What is expected.
Transfer the material below, from its start up to and including the line with "click(897, 382)", keeping every line and subtracting 3 from each number in the click coordinates. Leave out the pictures.

Extracted data.

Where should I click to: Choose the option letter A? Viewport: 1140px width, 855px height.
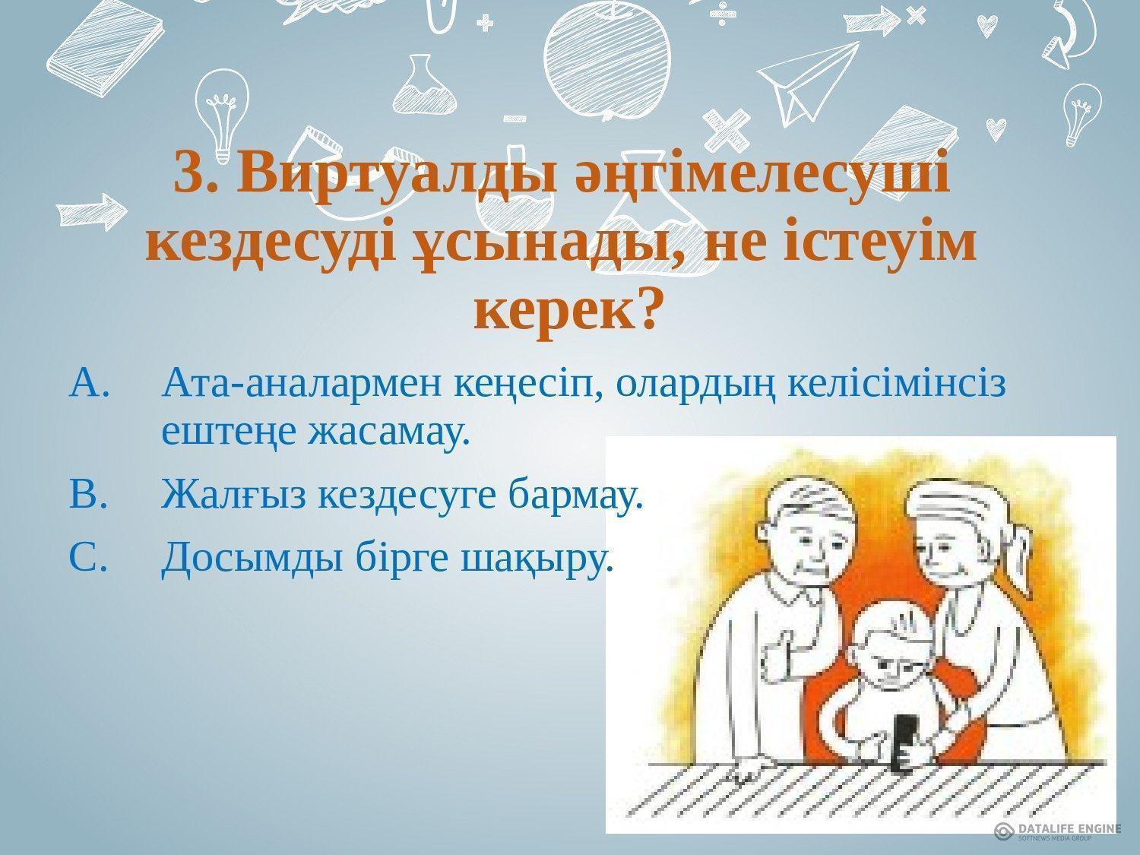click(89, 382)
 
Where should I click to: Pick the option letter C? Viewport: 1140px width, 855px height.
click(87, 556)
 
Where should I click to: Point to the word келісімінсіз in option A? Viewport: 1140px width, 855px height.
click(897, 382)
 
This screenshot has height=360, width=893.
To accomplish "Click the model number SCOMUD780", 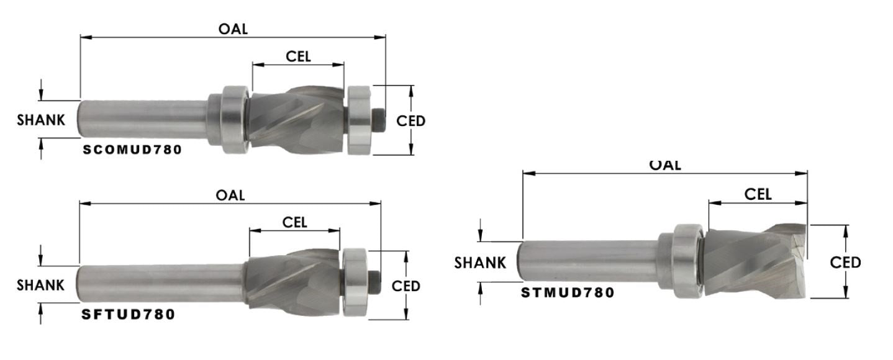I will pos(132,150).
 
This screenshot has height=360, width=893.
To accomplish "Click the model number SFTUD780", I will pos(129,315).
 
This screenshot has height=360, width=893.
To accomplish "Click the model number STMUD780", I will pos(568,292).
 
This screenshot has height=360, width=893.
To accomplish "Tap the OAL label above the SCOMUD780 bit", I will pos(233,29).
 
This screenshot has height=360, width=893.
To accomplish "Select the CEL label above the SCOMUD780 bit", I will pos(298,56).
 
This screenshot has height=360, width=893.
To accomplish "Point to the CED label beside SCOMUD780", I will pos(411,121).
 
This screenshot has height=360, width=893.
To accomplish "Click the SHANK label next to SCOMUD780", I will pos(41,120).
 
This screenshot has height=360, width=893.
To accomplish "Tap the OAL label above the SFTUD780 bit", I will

Written response.
Where should I click to: Choose the option letter A? Viewport: 1140px width, 855px height.
click(86, 379)
 
Where should I click to: Pick the option letter C? Viewport: 1140px width, 855px height.
click(84, 553)
 
Where should I click to: Point to the word келісімінсіз in option A? Viewport: 1140px width, 855px height.
click(894, 379)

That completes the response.